Después de esa entrevista, publicada el 24 de febrero de 1957, Castro se convirtió en un héroe. “Empezaron a dudar de la fortaleza de mi padre, de poder establecer el orden…y el pueblo empezó a volcarse”.
Batista pronunció su discurso final (“Juzguen ustedes mismos”) y se fue pensando que volvería. Según Jorge, “nunca fue un hombre de quejarse”. Incluso, cuando una vez le preguntaron si se sentía responsable de lo que pasó en Cuba, él dijo “Yo, como jefe de Estado, asumo toda la responsabilidad”.
El exilio fue “un alivio” y Jorge, mientras su padre estuvo vivo, nunca sintió el desamparo del poder. “Gracias a Dios, hijito, que estamos aquí”, solía decirle. La villa que tenían en Estoril era una suerte de Kuquine. El gobierno de António de Oliveira Salazar les otorgó muchos privilegios. Mantuvieron la vida de influencias que tenían y vivieron rodeados de agentes. Cuando viajaban por carretera les esperaba siempre el ritual de cambio de guardia en cuanto cruzaban la frontera. Franco también los recibía en España con honores. “Nunca nos faltó la ceremonia”, precisa Jorge. Sólo al final, cuando murió papá, cuando cayó la dictadura de Salazar y tuvieron que exiliarse en Francia.
Batista en la Escena de "El Padrino II"
Todos esos recuerdos son ahora fotos colgadas en la pared.

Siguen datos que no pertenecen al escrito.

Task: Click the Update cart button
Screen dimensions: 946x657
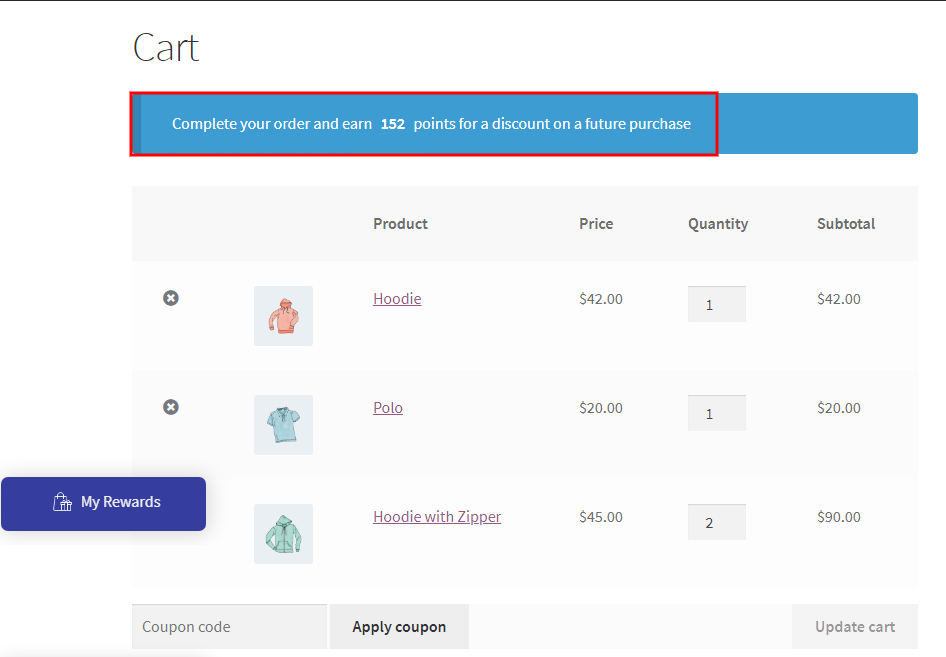Action: pyautogui.click(x=854, y=627)
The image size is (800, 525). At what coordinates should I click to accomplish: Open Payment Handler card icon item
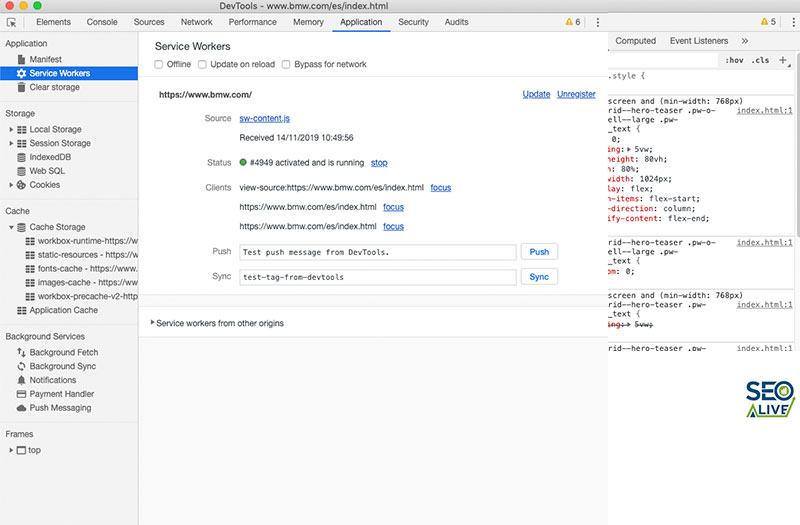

A veces, se encuentra en la tele con su propia vida en películas como El Padrino II, donde se ve a Michael Corleone en una reunión privada con Batista, quien le muestra a los presentes un teléfono de oro, regalo de la United Telephone and Telegraphs. También aparece un actor adolescente que interpreta a Jorge el día que huyeron de Cuba. Coppola, dice, retrató muy bien la Cuba que él recuerda. No piensa lo mismo de The Lost City, dirigida por Andy García, donde aparece un Fulgencio Batista “demasiado afeminado y con las cejas depiladas. ¡Tomando un Martini! Si mi padre no bebía”.
Cuba nunca le ha sido indiferente, Jorge dice que le genera más nostalgia que irritación, aunque a veces se le nota más irritado que nostálgico, sobre todo cuando habla sobre quiénes cayeron (Mubarak, Gadafi, Hussein) y quién no. “A este hombre nadie le hace ningún juicio con tantos muertos y tantos fusilamientos públicos. Hasta el Che Guevara tenía una ventana por dónde veía los fusilamientos con sus amigos, como si fuera un espectáculo. ¿Cómo es que no los juzgan? Para mí es cobardía del mundo occidental. Tienen miedo a la opinión”.
Fulgencio Batista presidió, para muchos, uno de los gobiernos más corruptos de Latinoamérica, pero Jorge es categórico: “Todo eso es mentira”. En sus recuerdos de infancia, en una de esas tardes luminosas en Kuquine, Cuba era un país feliz. La historia podrá decir otra cosa aunque para él, en el cuento que es su vida, su padre lleva una capa y es un héroe.